What to produce:
Print the part of the profile of Niraj Kataria below exactly as it appears, everything from "Kataria knows the" down to "the next level.".

** Opening Document segment block **

It takes more than a quality product and a strong management team to make a business really take off. Niraj Kataria, chairman/CEO of Diversity Business Solutions, knows there’s something far more important that an entrepreneur needs: funding. It’s the key to fueling the growth of a business, he says.

Kataria knows the ins and outs of businesses funding. In the early 1990s, he worked on initial public offerings for Gartner Group, a technology research and consulting firm in Stamford, CT., and Moldflow, a plastics solutions company headquartered in Lexington, MA. Seeing and understanding how capital gets raised gave him a solid foundation for everything else he has done since.

The experience at Gartner and Moldflow prepared Kataria well for his next step up the ladder, when he accepted the position of company president for the New Orleans-based publisher of Black Collegian and Black MBA magazines. That move, he says, was one of his most personally satisfying because he was able to leverage a Black-owned company that had been around for years and lift it to the next level.

With a bachelor’s degree in accounting and an MBA from the University of Bridgeport in Connecticut, Kataria had the experience and skills required to run a company, but his time on the tennis court also helped. During his stint in Lexington, a town without much ethnic diversity, he played tennis with a Black friend. That friend had a friend, Preston Edwards in New Orleans, who needed help raising funds to take his print-based publication, Black Collegian, online.

Kataria, 45, a native of India, knew well the struggles Black entrepreneurs face when it comes to securing bank or private funding to expand or leverage their businesses.  He thought he could help Edwards, and so did Edwards after the two met and talked at length. Eventually, Kataria moved to New Orleans, becoming president of Edwards’ company, which was renamed IMDiversity.com.

Kataria developed a business plan for the company and raised $3 million from two venture funds. “One of the funds was started by the [former] CEO of Gartner Group, which gave $1.5 million,” he says. “Another $1.5 million came from Stonehenge Capital in Louisiana.”

With that infusion, hiring took off, and IMDiversity’s staff grew from about a dozen to more than 60. The company’s sales skyrocketed 500%. For Kataria, it was, “A dream come true; me running a Black-owned company.” He held the job of president from April 1999 to December 2001. “It’s one of the best things I ever done in my life.”

To this day, Edwards still marvels at Kataria’s expertise in raising seed money. “He put together a prospectus for investors and introduced us to the venture capital community,” he says. “We grew tremendously over a year and a half period. …He fit in very well here.”

After leaving IMDiversity, Kataria took over the chairmanship of Diversity Inc., a leading publication on diversity and business. There, he positioned the company to meet the needs of emerging markets and developed new products and services, including extending the Diversity Inc. brand from a Web-based product into a glossy magazine that launched in November 2002. He was involved in packaging Diversity Inc, the magazine, from concept to print.

Kataria stayed at Diversity Inc. four years. Then Hurricane Katrina hit. And that changed a lot, especially his commitment to using good business practices to do good works. He decided the people of New Orleans, so devastated by the hurricanes, needed help. And one form of assistance he could deliver was jobs. Bringing business back to New Orleans was crucial if the city were to fully recover.

** Closing Document segment block **
** Opening Supplied data block **

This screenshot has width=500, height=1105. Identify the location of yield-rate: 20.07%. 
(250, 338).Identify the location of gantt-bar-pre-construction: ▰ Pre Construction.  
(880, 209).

** Closing Supplied data block **

Response box:
Kataria knows the ins and outs of businesses funding. In the early 1990s, he worked on initial public offerings for Gartner Group, a technology research and consulting firm in Stamford, CT., and Moldflow, a plastics solutions company headquartered in Lexington, MA. Seeing and understanding how capital gets raised gave him a solid foundation for everything else he has done since.

The experience at Gartner and Moldflow prepared Kataria well for his next step up the ladder, when he accepted the position of company president for the New Orleans-based publisher of Black Collegian and Black MBA magazines. That move, he says, was one of his most personally satisfying because he was able to leverage a Black-owned company that had been around for years and lift it to the next level.